From 4c7ab4122bec5fb53050379b2654ce7a8f54db14 Mon Sep 17 00:00:00 2001
From: kazuho cryer-shinozuka <malaysia.cryer@gmail.com>
Date: Sat, 23 Dec 2023 07:34:42 +0900
Subject: [PATCH] feat(ecs): Implement method in ECS cluster to retrieve task
 ARN (#28381)

This pull request introduces a new method within the Cluster class, designed to retrieve the Amazon Resource Names (ARNs) of tasks that are part of a given ECS cluster.

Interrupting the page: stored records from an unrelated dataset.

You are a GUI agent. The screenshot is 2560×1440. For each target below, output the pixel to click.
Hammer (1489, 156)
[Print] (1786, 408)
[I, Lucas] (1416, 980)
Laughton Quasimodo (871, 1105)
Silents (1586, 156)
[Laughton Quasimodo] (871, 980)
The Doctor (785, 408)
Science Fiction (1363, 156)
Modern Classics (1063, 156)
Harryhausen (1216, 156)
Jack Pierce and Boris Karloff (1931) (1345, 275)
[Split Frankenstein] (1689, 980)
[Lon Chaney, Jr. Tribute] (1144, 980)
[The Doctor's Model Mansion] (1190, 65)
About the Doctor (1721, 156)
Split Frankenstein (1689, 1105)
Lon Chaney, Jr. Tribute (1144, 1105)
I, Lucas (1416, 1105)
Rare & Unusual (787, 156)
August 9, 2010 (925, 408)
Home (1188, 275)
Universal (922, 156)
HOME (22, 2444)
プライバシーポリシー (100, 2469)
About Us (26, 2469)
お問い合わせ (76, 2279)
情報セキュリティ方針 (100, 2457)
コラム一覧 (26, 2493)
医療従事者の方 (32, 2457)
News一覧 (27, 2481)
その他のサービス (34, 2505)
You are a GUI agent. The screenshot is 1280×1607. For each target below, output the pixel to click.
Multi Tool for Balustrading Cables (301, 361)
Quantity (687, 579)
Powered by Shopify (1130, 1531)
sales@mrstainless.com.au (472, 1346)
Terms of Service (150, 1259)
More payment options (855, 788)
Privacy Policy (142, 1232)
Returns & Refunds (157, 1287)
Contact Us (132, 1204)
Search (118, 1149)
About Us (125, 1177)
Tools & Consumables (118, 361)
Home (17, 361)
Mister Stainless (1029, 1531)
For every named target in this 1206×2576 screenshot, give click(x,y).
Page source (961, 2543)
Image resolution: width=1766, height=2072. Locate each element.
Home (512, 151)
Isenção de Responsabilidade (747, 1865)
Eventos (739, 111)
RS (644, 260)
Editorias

Example of how to get task ARN

```ts
declare cluster: Cluster;
// arn:aws:ecs:{region}:{regionId}:task/{clusterName}/*
const taskArnPattern = cluster.arnForTasks("*");
```


Closes #26232

----

*By submitting this pull request, I confirm that my contribution is made under the terms of the Apache-2.0 license*
---
 packages/aws-cdk-lib/aws-ecs/README.md        | 18 ++++++++-
 packages/aws-cdk-lib/aws-ecs/lib/cluster.ts   | 15 +++++++
 .../aws-cdk-lib/aws-ecs/test/cluster.test.ts  | 39 +++++++++++++++++++
 3 files changed, 71 insertions(+), 1 deletion(-)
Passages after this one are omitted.